Personal information
- Born: 5 June 1995 (age 31)
- Original team: Footscray VFL/Sandringham Dragons (TAC Cup)
- Draft: No. 78 in the 2018 national draft
- Debut: 21 April 2019, Western Bulldogs vs. Carlton, at Docklands
- Height: 181 cm (5 ft 11 in)
- Weight: 77 kg (170 lb)
- Position: Midfielder
- Other occupation: Horse trainer

Club information
- Current club: Carlton

Playing career
- Years: Club / Games (Goals)
- 2019–2021: Western Bulldogs / 11 (4)
- 2022: Carlton / 02 (0)
- Total:  / 13 (4)

Career highlights
- 2016 VFL premiership player; 2018 VFL team of the year; 2018 Footscray Best and fairest;

= Will Hayes (footballer, born 1995) =

Australian rules footballer (born 1995)

Will Hayes (born 5 June 1995) is a former Australian rules footballer who played for the Western Bulldogs and Carlton in the Australian Football League (AFL). He is now a racehorse trainer.

==Early career==

After failing to get drafted, Hayes joined Footscray in 2014. Hard work and steady improvement saw him play in the 2016 VFL premiership team and then in 2018 he won his club's best and fairest.
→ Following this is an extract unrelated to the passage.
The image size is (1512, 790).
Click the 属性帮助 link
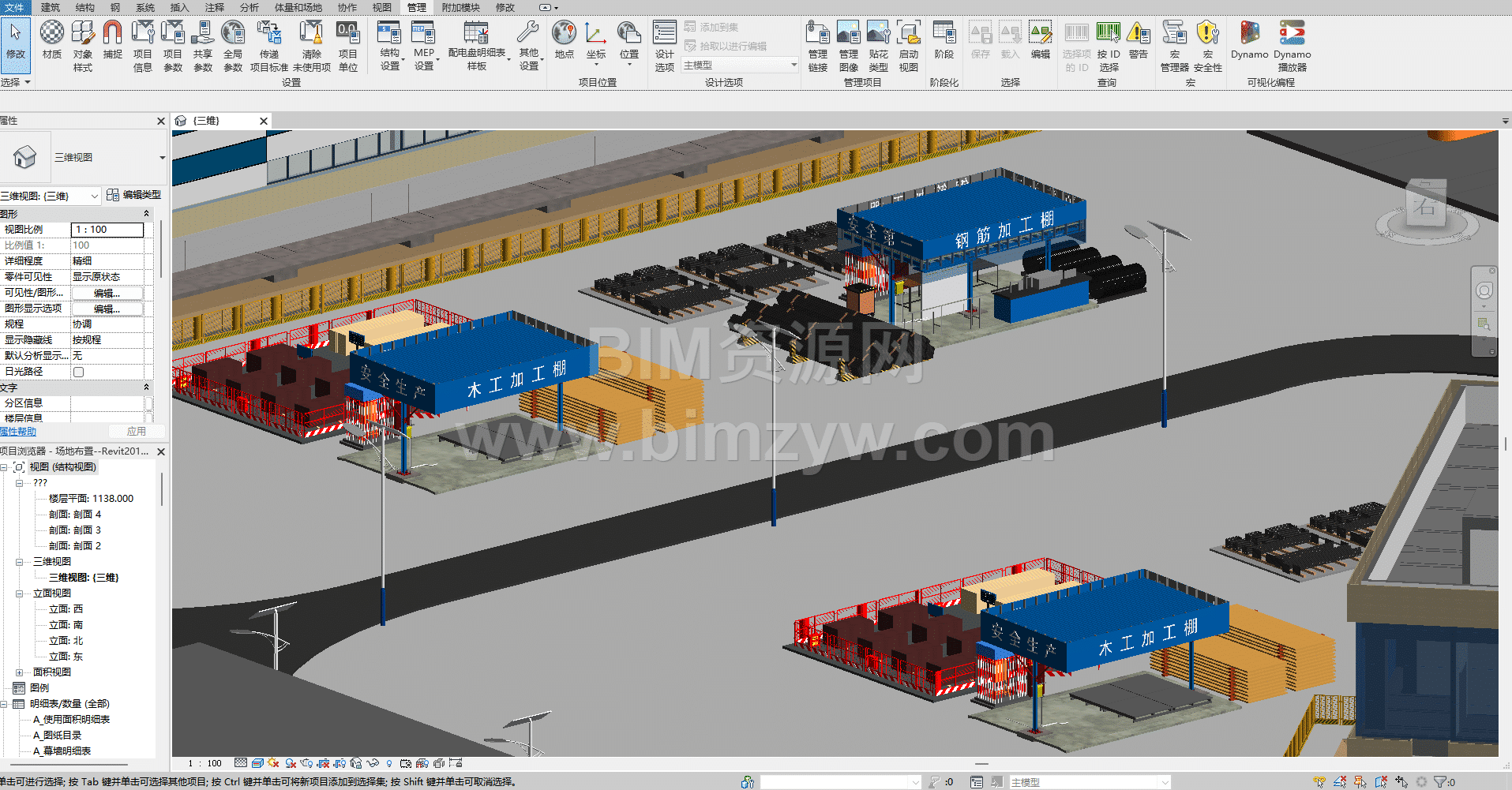point(18,432)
He spent five seasons with the Bulldogs before his hard work and consistency had the select him in the 2018 NAB AFL Draft.
==AFL career==

He was selected at pick #78 in the 2018 national draft. He made his senior debut against Carlton in round 5 of the 2019 season.

After 11 games in 3 years Hayes was delisted at the conclusion of the 2021 AFL season. He joined the Carlton Football Club's reserves team in 2022, and his career was given a lifeline when selected him in the 2022 mid season draft. He played two senior matches in the latter half of the 2022 season before again being delisted.

==Personal life==

He graduated from Melbourne Grammar School in 2013 alongside close friend and fellow footballer Zach Merrett. Hayes studied for a Bachelor of Commerce degree at Deakin University.

==Horse training==
Hayes and his brothers Ben and JD run the Lindsay Park horse training operation in Victoria. Their father is racehorse trainer David Hayes and their grandfather Colin Hayes was also a racehorse trainer.